*WHAT TO DO:* From the line with "You are a computer-use agent. Screen" through the line with "Click the 24h", inclusive, return each line of the data below exactly and leave the rest out.

Dataset items
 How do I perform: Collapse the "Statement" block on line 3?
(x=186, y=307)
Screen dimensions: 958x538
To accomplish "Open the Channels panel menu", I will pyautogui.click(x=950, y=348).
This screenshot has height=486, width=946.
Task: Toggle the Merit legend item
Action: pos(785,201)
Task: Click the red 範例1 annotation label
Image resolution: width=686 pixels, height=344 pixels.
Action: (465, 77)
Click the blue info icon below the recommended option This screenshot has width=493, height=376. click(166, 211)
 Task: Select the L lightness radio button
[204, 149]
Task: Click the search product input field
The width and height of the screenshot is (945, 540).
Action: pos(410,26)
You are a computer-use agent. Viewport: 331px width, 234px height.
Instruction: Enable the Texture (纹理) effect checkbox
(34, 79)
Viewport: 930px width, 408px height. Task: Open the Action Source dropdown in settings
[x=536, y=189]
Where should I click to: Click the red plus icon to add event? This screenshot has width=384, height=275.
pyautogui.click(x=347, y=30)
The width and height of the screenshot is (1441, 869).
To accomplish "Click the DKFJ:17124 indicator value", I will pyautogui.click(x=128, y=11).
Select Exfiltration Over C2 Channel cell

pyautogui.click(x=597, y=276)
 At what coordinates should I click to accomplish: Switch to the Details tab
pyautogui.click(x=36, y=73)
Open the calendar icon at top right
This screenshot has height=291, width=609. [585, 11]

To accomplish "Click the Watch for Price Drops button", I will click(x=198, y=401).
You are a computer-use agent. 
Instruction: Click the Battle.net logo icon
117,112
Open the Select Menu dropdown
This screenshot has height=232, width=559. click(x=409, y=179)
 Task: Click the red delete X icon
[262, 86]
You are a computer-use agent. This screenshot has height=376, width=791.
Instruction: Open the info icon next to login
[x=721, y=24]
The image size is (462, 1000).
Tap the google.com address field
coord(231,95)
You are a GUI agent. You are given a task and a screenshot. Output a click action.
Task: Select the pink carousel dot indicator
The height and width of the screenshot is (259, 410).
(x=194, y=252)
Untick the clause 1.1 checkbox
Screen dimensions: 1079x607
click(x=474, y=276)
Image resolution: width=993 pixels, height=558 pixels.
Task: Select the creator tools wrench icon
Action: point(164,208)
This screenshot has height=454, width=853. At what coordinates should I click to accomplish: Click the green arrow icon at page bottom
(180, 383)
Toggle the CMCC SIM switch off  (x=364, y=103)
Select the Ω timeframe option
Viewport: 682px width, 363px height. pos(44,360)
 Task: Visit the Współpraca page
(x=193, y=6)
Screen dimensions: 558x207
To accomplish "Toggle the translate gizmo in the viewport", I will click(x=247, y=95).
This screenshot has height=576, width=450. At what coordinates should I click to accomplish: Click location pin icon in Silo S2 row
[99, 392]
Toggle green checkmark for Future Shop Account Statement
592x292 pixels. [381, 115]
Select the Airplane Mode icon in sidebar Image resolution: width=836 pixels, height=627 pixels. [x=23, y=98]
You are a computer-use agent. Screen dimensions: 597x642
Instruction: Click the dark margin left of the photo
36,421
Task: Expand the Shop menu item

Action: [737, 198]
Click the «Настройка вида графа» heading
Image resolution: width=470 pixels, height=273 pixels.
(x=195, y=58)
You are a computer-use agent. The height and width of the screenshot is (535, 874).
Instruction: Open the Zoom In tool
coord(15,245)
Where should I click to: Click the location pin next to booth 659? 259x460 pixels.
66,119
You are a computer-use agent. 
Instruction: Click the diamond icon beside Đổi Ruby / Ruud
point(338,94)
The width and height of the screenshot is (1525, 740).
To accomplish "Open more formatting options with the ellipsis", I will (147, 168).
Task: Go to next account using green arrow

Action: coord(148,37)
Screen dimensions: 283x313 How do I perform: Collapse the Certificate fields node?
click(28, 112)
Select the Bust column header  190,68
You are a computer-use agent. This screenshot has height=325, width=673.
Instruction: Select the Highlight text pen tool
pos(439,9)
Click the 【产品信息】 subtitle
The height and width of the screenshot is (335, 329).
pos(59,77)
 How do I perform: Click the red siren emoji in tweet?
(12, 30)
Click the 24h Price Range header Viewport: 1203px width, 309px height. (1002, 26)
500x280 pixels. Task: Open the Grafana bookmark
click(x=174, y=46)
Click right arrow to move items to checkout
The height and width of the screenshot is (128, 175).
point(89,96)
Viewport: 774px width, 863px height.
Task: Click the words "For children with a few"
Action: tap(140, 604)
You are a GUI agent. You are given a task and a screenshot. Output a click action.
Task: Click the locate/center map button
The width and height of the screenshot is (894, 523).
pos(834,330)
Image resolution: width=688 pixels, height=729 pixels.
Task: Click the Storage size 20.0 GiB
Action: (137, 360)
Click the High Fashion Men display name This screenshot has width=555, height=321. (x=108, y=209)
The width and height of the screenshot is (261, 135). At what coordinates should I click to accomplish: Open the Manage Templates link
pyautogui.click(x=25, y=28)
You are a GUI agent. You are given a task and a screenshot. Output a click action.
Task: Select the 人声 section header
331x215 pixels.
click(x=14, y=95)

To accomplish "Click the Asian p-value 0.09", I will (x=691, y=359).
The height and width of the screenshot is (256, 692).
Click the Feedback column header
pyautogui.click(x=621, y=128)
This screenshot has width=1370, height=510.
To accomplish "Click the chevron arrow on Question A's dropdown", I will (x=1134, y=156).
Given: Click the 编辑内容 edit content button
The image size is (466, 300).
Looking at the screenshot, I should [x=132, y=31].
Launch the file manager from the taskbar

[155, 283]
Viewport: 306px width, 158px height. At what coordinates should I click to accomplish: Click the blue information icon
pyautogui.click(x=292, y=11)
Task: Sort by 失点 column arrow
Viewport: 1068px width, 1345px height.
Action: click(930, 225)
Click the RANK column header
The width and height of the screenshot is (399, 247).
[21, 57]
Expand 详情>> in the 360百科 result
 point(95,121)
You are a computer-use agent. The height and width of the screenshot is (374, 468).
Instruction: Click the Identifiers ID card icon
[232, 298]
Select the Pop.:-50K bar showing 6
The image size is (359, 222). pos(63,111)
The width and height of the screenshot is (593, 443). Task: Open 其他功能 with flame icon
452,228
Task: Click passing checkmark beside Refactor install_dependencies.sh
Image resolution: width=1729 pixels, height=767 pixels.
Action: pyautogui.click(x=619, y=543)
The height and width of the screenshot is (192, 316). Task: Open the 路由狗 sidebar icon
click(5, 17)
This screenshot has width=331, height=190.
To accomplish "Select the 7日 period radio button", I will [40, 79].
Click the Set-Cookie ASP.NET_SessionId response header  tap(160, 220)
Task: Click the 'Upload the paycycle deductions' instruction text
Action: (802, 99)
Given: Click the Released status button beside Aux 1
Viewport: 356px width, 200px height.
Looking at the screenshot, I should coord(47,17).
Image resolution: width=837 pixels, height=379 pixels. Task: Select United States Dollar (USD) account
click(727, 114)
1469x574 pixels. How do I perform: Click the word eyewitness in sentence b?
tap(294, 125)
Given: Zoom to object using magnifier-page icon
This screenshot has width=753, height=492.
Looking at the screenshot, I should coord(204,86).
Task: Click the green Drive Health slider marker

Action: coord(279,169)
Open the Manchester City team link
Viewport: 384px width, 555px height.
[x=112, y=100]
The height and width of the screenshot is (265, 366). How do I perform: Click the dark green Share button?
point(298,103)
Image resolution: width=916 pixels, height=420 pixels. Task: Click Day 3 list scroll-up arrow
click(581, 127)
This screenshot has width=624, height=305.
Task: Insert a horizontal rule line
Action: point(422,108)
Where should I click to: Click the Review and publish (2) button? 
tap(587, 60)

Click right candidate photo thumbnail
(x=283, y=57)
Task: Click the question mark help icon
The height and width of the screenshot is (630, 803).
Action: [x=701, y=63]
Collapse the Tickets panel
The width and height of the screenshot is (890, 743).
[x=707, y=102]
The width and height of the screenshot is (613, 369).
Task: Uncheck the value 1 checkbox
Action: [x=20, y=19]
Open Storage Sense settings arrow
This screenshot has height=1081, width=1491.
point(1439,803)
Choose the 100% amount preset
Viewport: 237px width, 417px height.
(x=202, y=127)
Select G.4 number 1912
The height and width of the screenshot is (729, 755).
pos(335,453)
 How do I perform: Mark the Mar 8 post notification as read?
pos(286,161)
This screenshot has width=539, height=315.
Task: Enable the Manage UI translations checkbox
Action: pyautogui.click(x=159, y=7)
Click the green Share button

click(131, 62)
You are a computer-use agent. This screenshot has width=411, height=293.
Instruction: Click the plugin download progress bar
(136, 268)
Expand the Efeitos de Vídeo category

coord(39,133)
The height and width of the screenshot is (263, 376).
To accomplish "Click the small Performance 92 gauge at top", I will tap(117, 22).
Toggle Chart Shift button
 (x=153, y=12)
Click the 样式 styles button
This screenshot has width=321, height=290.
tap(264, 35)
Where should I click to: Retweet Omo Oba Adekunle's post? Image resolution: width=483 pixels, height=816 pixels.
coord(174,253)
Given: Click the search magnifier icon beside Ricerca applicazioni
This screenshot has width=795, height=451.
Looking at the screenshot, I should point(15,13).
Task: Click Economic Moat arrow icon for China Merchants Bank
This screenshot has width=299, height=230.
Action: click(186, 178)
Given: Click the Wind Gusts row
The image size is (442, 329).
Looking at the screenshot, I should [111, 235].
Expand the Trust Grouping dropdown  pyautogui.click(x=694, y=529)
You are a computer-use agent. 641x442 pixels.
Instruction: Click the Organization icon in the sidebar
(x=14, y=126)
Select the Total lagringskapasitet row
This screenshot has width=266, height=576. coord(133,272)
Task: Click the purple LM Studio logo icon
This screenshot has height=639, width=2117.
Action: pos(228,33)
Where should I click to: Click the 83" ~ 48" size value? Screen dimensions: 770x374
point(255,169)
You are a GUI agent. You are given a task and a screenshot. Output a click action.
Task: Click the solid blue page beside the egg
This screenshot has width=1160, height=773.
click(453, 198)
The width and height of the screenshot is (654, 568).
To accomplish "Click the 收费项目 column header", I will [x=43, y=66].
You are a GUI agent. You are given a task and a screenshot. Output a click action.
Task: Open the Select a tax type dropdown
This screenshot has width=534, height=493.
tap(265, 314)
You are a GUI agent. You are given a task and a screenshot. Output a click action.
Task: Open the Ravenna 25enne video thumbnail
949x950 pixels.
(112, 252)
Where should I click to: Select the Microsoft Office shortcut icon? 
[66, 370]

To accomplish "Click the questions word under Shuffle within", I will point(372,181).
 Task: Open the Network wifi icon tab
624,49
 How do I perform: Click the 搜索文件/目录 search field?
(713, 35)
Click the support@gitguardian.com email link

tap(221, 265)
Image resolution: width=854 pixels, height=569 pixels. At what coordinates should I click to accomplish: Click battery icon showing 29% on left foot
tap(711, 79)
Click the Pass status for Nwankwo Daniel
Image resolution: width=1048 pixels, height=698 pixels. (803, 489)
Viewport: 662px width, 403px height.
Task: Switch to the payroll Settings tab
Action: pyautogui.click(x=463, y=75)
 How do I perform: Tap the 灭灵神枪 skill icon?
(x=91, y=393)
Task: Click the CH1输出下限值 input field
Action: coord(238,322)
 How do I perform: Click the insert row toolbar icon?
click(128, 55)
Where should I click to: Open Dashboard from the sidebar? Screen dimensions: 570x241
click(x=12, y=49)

*OUTPUT FOR THIS EXERCISE:*
You are a computer-use agent. Screen dimensions: 597x642
Instruction: Click the dark margin left of the photo
36,421
Task: Expand the Shop menu item

Action: [737, 198]
Click the «Настройка вида графа» heading
Image resolution: width=470 pixels, height=273 pixels.
(x=195, y=58)
You are a computer-use agent. The height and width of the screenshot is (535, 874).
Instruction: Open the Zoom In tool
coord(15,245)
Where should I click to: Click the location pin next to booth 659? 259x460 pixels.
66,119
You are a computer-use agent. 
Instruction: Click the diamond icon beside Đổi Ruby / Ruud
point(338,94)
The width and height of the screenshot is (1525, 740).
To accomplish "Open more formatting options with the ellipsis", I will (147, 168).
Task: Go to next account using green arrow

Action: coord(148,37)
Screen dimensions: 283x313 How do I perform: Collapse the Certificate fields node?
click(28, 112)
Select the Bust column header  190,68
You are a computer-use agent. This screenshot has height=325, width=673.
Instruction: Select the Highlight text pen tool
pos(439,9)
Click the 【产品信息】 subtitle
The height and width of the screenshot is (335, 329).
pos(59,77)
 How do I perform: Click the red siren emoji in tweet?
(12, 30)
Click the 24h Price Range header Viewport: 1203px width, 309px height. (1002, 26)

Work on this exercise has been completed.